* Text passage *
>> BEGIN

Reputation: 5384
I would like to return a set of unique records from a table based on two columns along with the most recent posting time and a total count of the number of times the combination of those two columns has appeared before (in time) the record of their output.
So what I'm trying to get is something along these lines:
select col1, col2, max_posted, count from T
join (
select col1, col2, max(posted) as posted from T where groupid = "XXX"
group by col1, col2) h
on ( T.col1 = h.col1 and
T.col2 = h.col2 and
T.max_posted = h.tposted)
where T.groupid = 'XXX'
Count needs to be the number of times EACH combination of col1 and col2 occurred BEFORE the max_posted of each record in the output. (I hope I explained that correctly :)
Edit: In trying the below suggestion as:
select dx.*,
count(*) over (partition by dx.cicd9, dx.cdesc order by dx.tposted) as cnt
from dx
join (
select cicd9, cdesc, max(tposted) as tposted from dx where groupid ="XXX"
group by cicd9, cdesc) h
on ( dx.cicd9 = h.cicd9 and
dx.cdesc = h.cdesc and
dx.tposted = h.tposted)
where groupid = 'XXX';
The count always returns '1'. Additionally, how would you count only the records that occurred before tposted
?
This also fails, but I hope you can get where I'm headed:
WITH H AS (
SELECT cicd9, cdesc, max(tposted) as tposted from dx where groupid = 'XXX'
group by cicd9, cdesc),
J AS (
SELECT count(*) as cnt
FROM dx, h
WHERE dx.cicd9 = h.cicd9
and dx.cdesc = h.cdesc
and dx.tposted <= h.tposted
and dx.groupid = 'XXX'
)
SELECT H.*,J.cnt
FROM H,J
Help anyone?
Upvotes: 2
Views: 2278
Reputation: 656596
This was confusing:
Count needs to be the number of times EACH combination of col1 and col2 occurred BEFORE the max_posted of each record in the output.
Since, by definition, every record is "before" (or at the same time as) the latest post, this essentially means the total count per combination (ignoring the assumed off-by-one error in the sentence).
So this burns down to a simple GROUP BY
:
SELECT cicd9, cdesc
, max(posted) AS last_posted
, count(*) AS ct
FROM dx
WHERE groupid = 'XXX'
GROUP BY 1, 2
ORDER BY 1, 2;
Which does exactly the same as the currently accepted answer. Just a lot faster and simpler.

>> END

* Supplied material *

>> BEGIN

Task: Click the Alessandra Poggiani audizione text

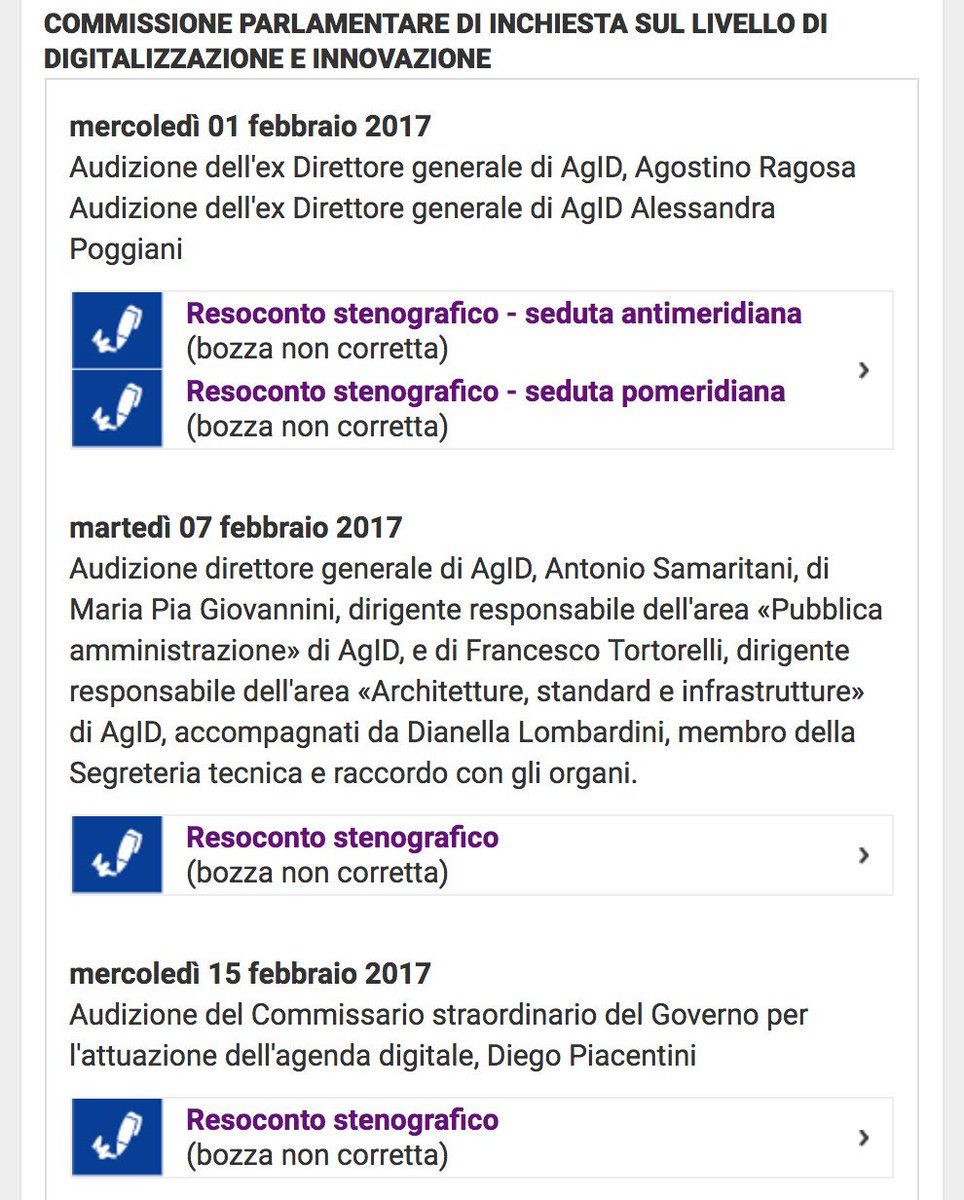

>> END
>> BEGIN

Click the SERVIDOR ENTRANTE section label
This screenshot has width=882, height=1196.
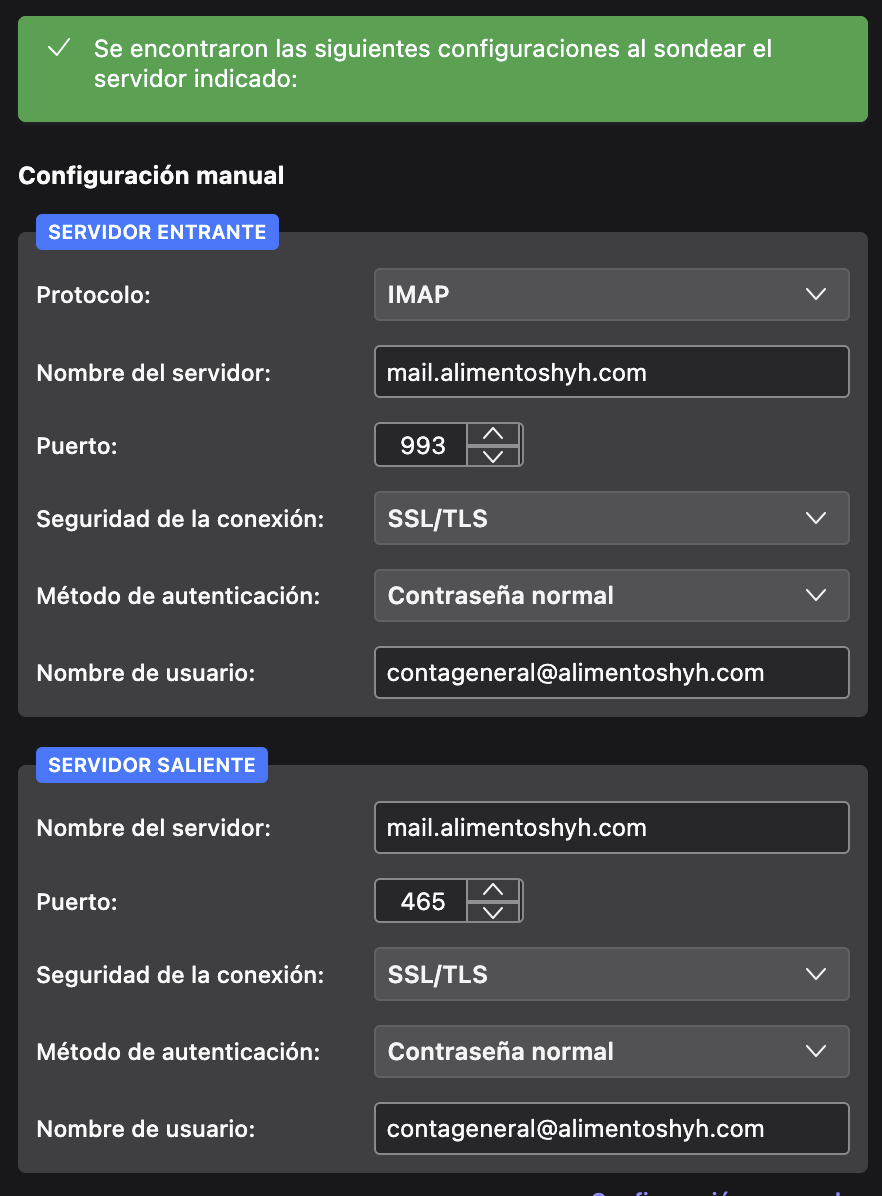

>> END
>> BEGIN

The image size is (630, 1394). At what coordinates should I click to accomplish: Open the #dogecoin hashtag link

>> END

* Given request A *
In the SQL forum thread, rewrite the paragraph that begins "I would like to return a set of unique records" as a short list that keeps its main facts.
* Given request B *
Continue the forum thread about counting SQL column combinations from its final sentence.

* Final answer A *
- Return a set of unique records from a table, based on two columns.
- Include the most recent posting time for each record.
- Include a total count of how many times that combination of the two columns appeared before (in time) the output record.

* Final answer B *
Upvotes: 0
Reputation: 32199
How about this:
SELECT DISTINCT ON (cicd9, cdesc) cicd9, cdesc,
max(posted) OVER w AS last_post,
count(*) OVER w AS num_posts
FROM dx
WHERE groupid = 'XXX'
WINDOW w AS (
PARTITION BY cicd9, cdesc
RANGE BETWEEN UNBOUNDED PRECEDING AND UNBOUNDED FOLLOWING
);
Given the lack of PG version, table definition, data and desired output this is just shooting from the hip, but the principle should work: Make a partition on the two columns where groupid = 'XXX'
, then find the maximum value of the posted
column and the total number of rows in the window frame (hence the RANGE...
clause in the window definition).
Upvotes: 1
Reputation: 5384
This was the best I could come up with -- better suggestions are welcome!
This will produce the results I need, with the understanding that count will always be at least 1 (from the join):
SELECT dx.cicd9, dx.cdesc, max(dx.tposted), count(*)
from dx
join (
SELECT cicd9, cdesc, max(tposted) as tposted from dx where groupid = 'XXX'
group by cicd9, cdesc) h
on
(dx.cicd9 = h.cicd9 and dx.cdesc = h.cdesc and dx.tposted <= h.tposted
and dx.groupid = 'XXX')
group by dx.cicd9, dx.cdesc
order by dx.cdesc;
or
WITH H AS (
SELECT cicd9, cdesc, max(tposted) as tposted from dx where groupid = 'XXX'
group by cicd9, cdesc)
SELECT dx.cicd9, dx.cdesc, max(dx.tposted), count(*)
from dx, H
where dx.cicd9 = h.cicd9 and dx.cdesc = h.cdesc and dx.tposted <= h.tposted
and dx.groupid = 'XXX'
group by dx.cicd9, dx.cdesc
order by cdesc;
Upvotes: 0
Reputation: 1269693
Do you just want a cumulative count?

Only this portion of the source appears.